## begin Given passage

Impious is a Swedish thrash/death metal band.

History

Swedish thrash/death metal band Impious was formed by Valle Adzic and Martin Åkesson in April 1994. The band had some difficulties finding a permanent drummer, so a friend of theirs, Johan, filled in as a session drummer. Shortly after that, Robin Sörqvist joined the band on bass. Impious recorded their debut demo in the summer of 1995, called Infernal Predomination.

Shortly after the recording session, drummer Johan had to quit the band due to lack of time, since he had to do military service. Finding a permanent drummer turned out to be harder than they expected. No drummer was found, so another friend, Marko, filled in, also just as a session drummer. In May 1996 the band recorded their second demo, titled The Suffering, at Los Angered Recording with Andy La Rocque.

Shortly after the recording, a permanent drummer was finally found. Ulf Johansson accepted the job and this was the first time the band had a complete lineup. In the summer of 1997, Impious recorded their third demo called Promo '97. This demo never got to be released. At the same recording session, the band covered the Sepultura song, "Inner Self" for the tribute album Sepulchral Feast. Promo '97 resulted in a record deal with Swedish label Black Sun Records, and in December 1997, Impious recorded their debut album, Evilized, in Sunlight Studios with producer Tomas Skogsberg. The album was released in the summer of 1998. In October 1998, the band entered Los Angered Recording once again, but this time to cover the Metallica song, "One" for the tribute album Metal Militia III.

In January 2000, the band recorded their second album in Studio Mega with engineer Chris Silver. Unfortunately, it took almost a year for Black Sun to release the album. In the summer of 2000, Impious decided to make drastic line-up changes. Martin, who had always sang and played the guitar, quit playing the guitar to concentrate on vocals. Robin switched from bass to lead guitar. There was now no bass player, so Erik Peterson was asked to join the band, and he accepted.

## end Given passage

Task brief:
Copy the entire Impious history text word for word.

## begin Dataset extract

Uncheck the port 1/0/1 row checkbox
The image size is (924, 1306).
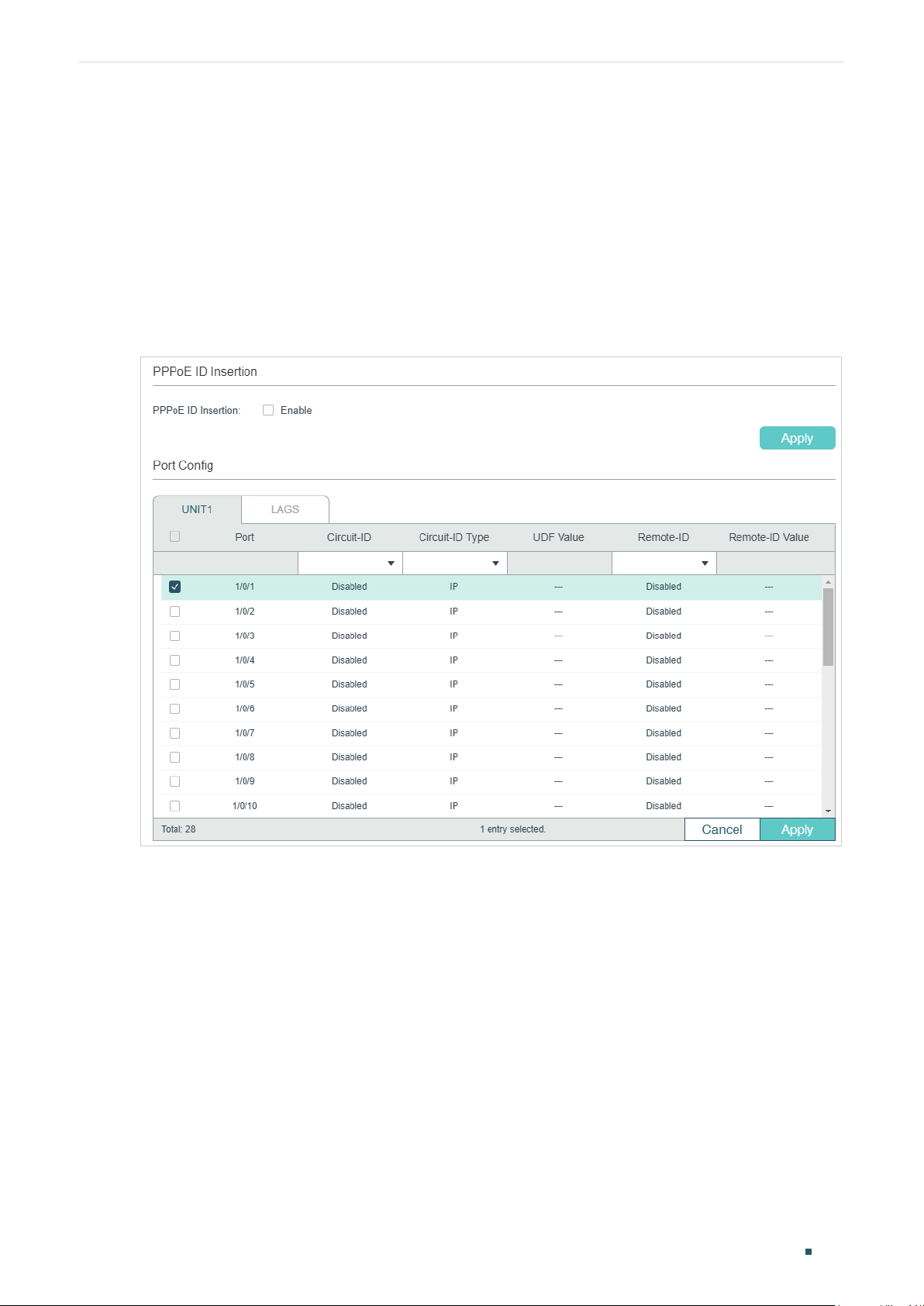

## end Dataset extract

Reply:
Impious is a Swedish thrash/death metal band.

History

Swedish thrash/death metal band Impious was formed by Valle Adzic and Martin Åkesson in April 1994. The band had some difficulties finding a permanent drummer, so a friend of theirs, Johan, filled in as a session drummer. Shortly after that, Robin Sörqvist joined the band on bass. Impious recorded their debut demo in the summer of 1995, called Infernal Predomination.

Shortly after the recording session, drummer Johan had to quit the band due to lack of time, since he had to do military service. Finding a permanent drummer turned out to be harder than they expected. No drummer was found, so another friend, Marko, filled in, also just as a session drummer. In May 1996 the band recorded their second demo, titled The Suffering, at Los Angered Recording with Andy La Rocque.

Shortly after the recording, a permanent drummer was finally found. Ulf Johansson accepted the job and this was the first time the band had a complete lineup. In the summer of 1997, Impious recorded their third demo called Promo '97. This demo never got to be released. At the same recording session, the band covered the Sepultura song, "Inner Self" for the tribute album Sepulchral Feast. Promo '97 resulted in a record deal with Swedish label Black Sun Records, and in December 1997, Impious recorded their debut album, Evilized, in Sunlight Studios with producer Tomas Skogsberg. The album was released in the summer of 1998. In October 1998, the band entered Los Angered Recording once again, but this time to cover the Metallica song, "One" for the tribute album Metal Militia III.

In January 2000, the band recorded their second album in Studio Mega with engineer Chris Silver. Unfortunately, it took almost a year for Black Sun to release the album. In the summer of 2000, Impious decided to make drastic line-up changes. Martin, who had always sang and played the guitar, quit playing the guitar to concentrate on vocals. Robin switched from bass to lead guitar. There was now no bass player, so Erik Peterson was asked to join the band, and he accepted.